Re: Ebay is not what it was...its...
by
Enghrn
07/20/2008, 2:13 AM
Unfortunately, what Candoxx says is true. I
joined eBay when it wsa fairly new and at first concentrated only on collectible
interests. Of course, eventually I realized I was spending myself broke
and got 'way more than I needed. But most of my sellers were ladies,
polite, with excellent email communications, superb packing, and very
prompt shipping.
After I quit chasing the increasingly pricey and obviously unnecessary
collectibles, I branched out into other rather arcane areas of
interest. I started running into men sellers who either were functional
illiterates or saw no need for email at all. Packing was casual at
best, shipping was whenever they got around to it and the experience
was far less pleasant. I usually got what I'd won eventually, but it
took forever and some items were damaged or ruined by careless packing.
About that time sniping (with professional software) became popular and
I started losing more auctions because someone grabbed the item for 50ยข
more in the last 5 seconds. I heard a lot of people left eBay then but
I don't know if that was true or not. There was plenty of anger over
it, and no question it hurt incremental bidding. I no longer bid on
anything I wasn't fairly sure of getting and I didn't bid high for fear
of being stuck with something I'd paid too much for. There was talk of
eBay fixing the sniping problem by random ending times but nothing ever
came of it. I just slowed down my bidding and buying.

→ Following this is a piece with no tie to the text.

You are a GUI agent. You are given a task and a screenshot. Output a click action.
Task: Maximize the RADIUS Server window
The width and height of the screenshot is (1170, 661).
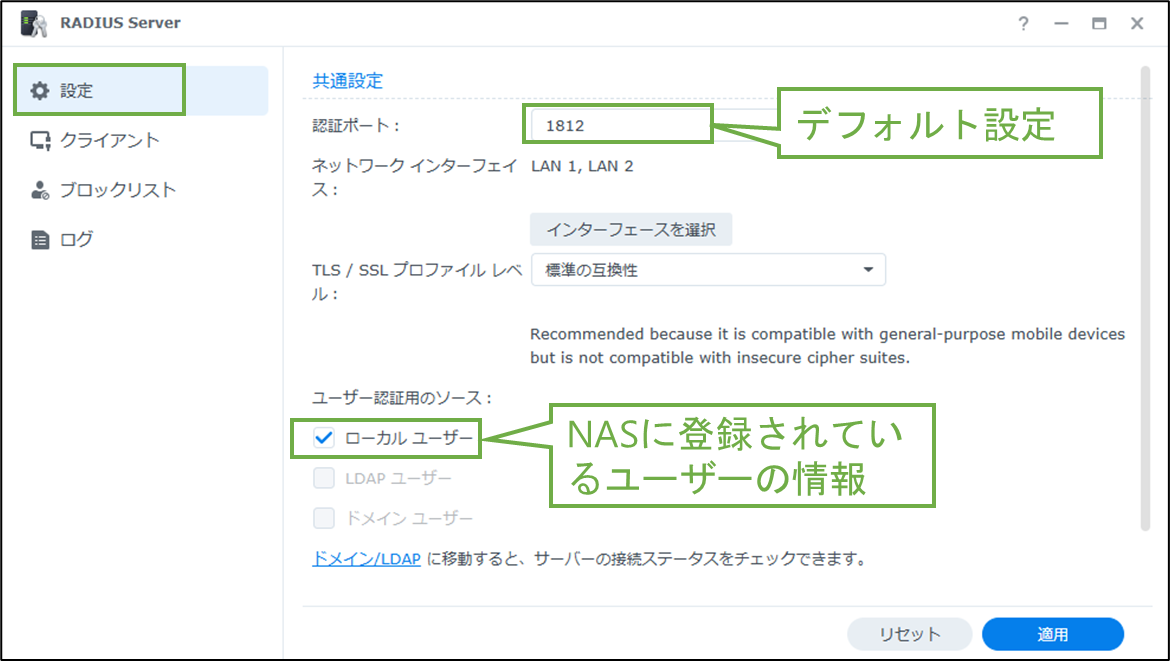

After that came the next popular scam--the "handling" charge. While
everyone knew that fuel costs had gone up, sellers who noticed bidding
had dropped way off because of sniping began padding more of their
expected take into the shipping & handling charge. UPS even made it
easy for them by allowing them to add the handling to the actual UPS
shipping charge while never disclosing the price breakdown to the
buyer. So expensive shipping became even more expensive with the hidden
handling charge.
I suppose neither sniping nor bloated shipping costs were deal-breakers
because I continued to buy on eBay and still do occasionally. But I
have become much more selective and both sniping and handling scams
have left a real sour taste in my mouth for the whole eBay experience.
I buy mostly what I cannot get locally or from other markets and only
when I think the "total deal"--goods, price, shipping, handling make
sense. A lot of auctions I would once have bid on, I simply pass over
now because one or more of the numbers simply stink.
Added to that, eBay's cavalier "whatever goes wrong is not OUR fault"
and you're really pretty much on your own. I did get refunds for some
undelivered merchandise but since the refund doesn't come from any eBay
or PayPal insurance, but is instead drawn directly from the seller's
PayPal account, there is nothing to keep a seller from filing a
non-paying bidder charge against you (and I had this happen) if you
don't file until 45 days after the transaction. So even their "buyer
protection" guarantee really isn't what it seems and settlements are
always only at their discretion. If I didn't know that the top echelon
at eBay had carted astonishing amounts of money out of the place I
wouldn't be so bitter about their way of doing business. But we do know
and the fact you're "on your own" really doesn't cut it since it's NOT
a yard sale or a local auction where you can be assured of what you're
getting and see it for what it is.
Between their poor treatment of sellers, high fees, and utter
indifference to buyers, it's a wonder to me that anyone is left trying
to trade on eBay. It really isn't what it used to be. Someone who ran a
sharp and clean operation with reasonable fees could probably run them
right out of business.
As for the individual who remarked about eBay's peculiar business model
and critical procedural decisions being made purely in some sort of
vacuum, I think it's like some religions--they haven't a clue, but they
make it up to suit their purposes as they go along.